FeatureGS: Eigenvalue-Feature Optimization in 3D Gaussian Splatting for Geometrically Accurate and Artifact-Reduced Reconstruction
3D Gaussian Splatting (3DGS) has emerged as a powerful approach for 3D scene reconstruction using 3D Gaussians. However, neither the centers nor surfaces of the Gaussians are accurately aligned to the object surface, complicating their direct use in point cloud and mesh reconstruction. Additionally, 3DGS typically produces floater artifacts, increasing the number of Gaussians and storage requirements. To address these issues, we present FeatureGS, which incorporates an additional geometric loss term based on an eigenvalue-derived 3D shape feature into the optimization process of 3DGS. The goal is to improve geometric accuracy and enhance properties of planar surfaces with reduced structural entropy in local 3D neighborhoods.

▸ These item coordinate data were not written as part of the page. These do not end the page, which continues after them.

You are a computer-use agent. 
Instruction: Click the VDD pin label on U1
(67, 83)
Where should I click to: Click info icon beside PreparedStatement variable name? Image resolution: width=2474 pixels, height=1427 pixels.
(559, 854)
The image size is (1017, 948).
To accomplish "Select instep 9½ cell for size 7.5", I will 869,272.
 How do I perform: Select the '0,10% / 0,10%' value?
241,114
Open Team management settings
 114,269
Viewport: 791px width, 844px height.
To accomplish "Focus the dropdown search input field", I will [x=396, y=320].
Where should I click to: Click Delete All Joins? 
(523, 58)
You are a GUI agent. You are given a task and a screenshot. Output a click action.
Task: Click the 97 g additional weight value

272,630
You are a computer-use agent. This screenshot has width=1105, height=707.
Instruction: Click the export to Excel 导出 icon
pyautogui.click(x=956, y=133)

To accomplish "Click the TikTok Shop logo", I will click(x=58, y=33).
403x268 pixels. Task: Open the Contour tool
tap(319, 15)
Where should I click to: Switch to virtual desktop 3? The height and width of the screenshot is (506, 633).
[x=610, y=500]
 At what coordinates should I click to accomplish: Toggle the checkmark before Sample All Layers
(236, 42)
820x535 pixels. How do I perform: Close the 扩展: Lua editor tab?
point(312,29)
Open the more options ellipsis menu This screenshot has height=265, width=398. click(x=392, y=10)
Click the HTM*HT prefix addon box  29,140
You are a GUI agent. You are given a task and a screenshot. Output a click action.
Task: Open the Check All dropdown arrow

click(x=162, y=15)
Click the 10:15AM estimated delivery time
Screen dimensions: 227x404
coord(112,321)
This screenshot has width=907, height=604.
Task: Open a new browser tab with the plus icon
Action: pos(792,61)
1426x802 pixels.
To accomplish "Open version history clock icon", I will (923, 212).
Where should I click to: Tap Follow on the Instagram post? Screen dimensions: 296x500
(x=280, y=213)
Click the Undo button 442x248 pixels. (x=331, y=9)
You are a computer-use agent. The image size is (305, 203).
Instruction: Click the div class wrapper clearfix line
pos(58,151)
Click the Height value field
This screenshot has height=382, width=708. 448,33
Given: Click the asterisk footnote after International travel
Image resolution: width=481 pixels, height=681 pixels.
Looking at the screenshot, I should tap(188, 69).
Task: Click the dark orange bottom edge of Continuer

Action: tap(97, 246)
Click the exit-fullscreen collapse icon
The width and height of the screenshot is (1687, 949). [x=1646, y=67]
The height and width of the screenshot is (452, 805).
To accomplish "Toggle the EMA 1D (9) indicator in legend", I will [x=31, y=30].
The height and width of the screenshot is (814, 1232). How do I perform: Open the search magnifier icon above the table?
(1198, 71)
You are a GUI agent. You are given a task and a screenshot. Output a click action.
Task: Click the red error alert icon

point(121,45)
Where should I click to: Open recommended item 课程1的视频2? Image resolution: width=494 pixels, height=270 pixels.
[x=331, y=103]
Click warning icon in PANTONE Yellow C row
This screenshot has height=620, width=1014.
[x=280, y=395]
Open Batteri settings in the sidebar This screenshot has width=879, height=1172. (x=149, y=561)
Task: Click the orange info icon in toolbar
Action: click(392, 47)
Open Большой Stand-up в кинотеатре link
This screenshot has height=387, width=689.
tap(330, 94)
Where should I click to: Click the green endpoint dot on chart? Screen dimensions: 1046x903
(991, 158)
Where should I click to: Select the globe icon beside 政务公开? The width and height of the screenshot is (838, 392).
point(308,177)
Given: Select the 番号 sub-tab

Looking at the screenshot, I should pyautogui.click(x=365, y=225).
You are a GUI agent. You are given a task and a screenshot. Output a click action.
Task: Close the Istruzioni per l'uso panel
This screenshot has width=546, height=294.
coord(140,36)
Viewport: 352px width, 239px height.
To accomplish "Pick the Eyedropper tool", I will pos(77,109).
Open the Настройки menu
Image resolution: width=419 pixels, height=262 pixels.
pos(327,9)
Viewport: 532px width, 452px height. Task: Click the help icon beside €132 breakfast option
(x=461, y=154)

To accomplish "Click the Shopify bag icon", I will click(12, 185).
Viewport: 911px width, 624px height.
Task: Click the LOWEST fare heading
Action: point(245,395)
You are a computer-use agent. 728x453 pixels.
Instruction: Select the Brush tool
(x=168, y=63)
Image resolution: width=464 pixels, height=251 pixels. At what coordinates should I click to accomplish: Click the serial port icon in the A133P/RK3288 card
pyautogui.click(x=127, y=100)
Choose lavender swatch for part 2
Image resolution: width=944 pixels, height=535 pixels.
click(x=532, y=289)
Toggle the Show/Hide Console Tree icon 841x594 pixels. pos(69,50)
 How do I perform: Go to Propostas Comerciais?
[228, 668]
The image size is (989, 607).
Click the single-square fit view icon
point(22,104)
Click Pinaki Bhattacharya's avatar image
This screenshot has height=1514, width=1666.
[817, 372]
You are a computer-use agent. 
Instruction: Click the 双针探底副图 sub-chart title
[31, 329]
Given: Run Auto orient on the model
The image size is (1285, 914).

We present four alternative formulations for the geometric loss term based on ’planarity’ of Gaussians, as well as ’planarity’, ’omnivariance’, and ’eigenentropy’ of Gaussian neighborhoods. We provide quantitative and qualitative evaluations on 15 scenes of the DTU benchmark dataset focusing on following key aspects: Geometric accuracy and artifact-reduction, measured by the Chamfer distance, and memory efficiency, evaluated by the total number of Gaussians. Additionally, rendering quality is monitored by Peak-Signal-to-Noise Ratio. FeatureGS achieves a 30% improvement in geometric accuracy, reduces the number of Gaussians by 90%, and suppresses floater artifacts, while maintaining comparable photometric rendering quality. The geometric loss with ’planarity’ from Gaussians provides the highest geometric accuracy, while ’omnivariance’ in Gaussian neighborhoods reduces floater artifacts and number of Gaussians the most. This makes FeatureGS a strong method for geometrically accurate, artifact-reduced and memoryefficient 3D scene reconstruction, enabling the direct use of Gaussian centers for geometric representation
3D高斯点云(3DGS)因其使用3D高斯点进行场景重建而成为一种强大的方法。然而,3DGS中的高斯中心和表面通常与物体表面没有准确对齐,这使得其在点云和网格重建中的直接应用变得复杂。此外,3DGS通常会产生浮动伪影,增加高斯点的数量和存储需求。为了解决这些问题,我们提出了 FeatureGS,它在3DGS的优化过程中引入了一个基于特征值派生的3D形状特征的几何损失项。其目标是提高几何精度,增强平面表面的特性,并减少局部3D邻域的结构熵。 我们为几何损失项提供了四种不同的公式,基于高斯的**“平面性”、高斯邻域的“平面性”、“全方差”和“特征熵”**。我们在DTU基准数据集的15个场景上进行定量和定性评估,重点关注以下几个关键方面:通过Chamfer距离测量的几何精度和伪影减少,以及通过高斯总数评估的内存效率。此外,通过峰值信噪比(PSNR)监控渲染质量。 实验结果表明,FeatureGS在几何精度上提高了30%,减少了90%的高斯点数,抑制了浮动伪影,同时保持了可比的光度渲染质量。使用高斯的“平面性”进行的几何损失提供了最高的几何精度,而高斯邻域的“全方差”则最大程度地减少了浮动伪影和高斯点数量。这使得FeatureGS成为一种强有力的几何准确、伪影减少且内存高效的3D场景重建方法,能够直接使用高斯中心进行几何表示。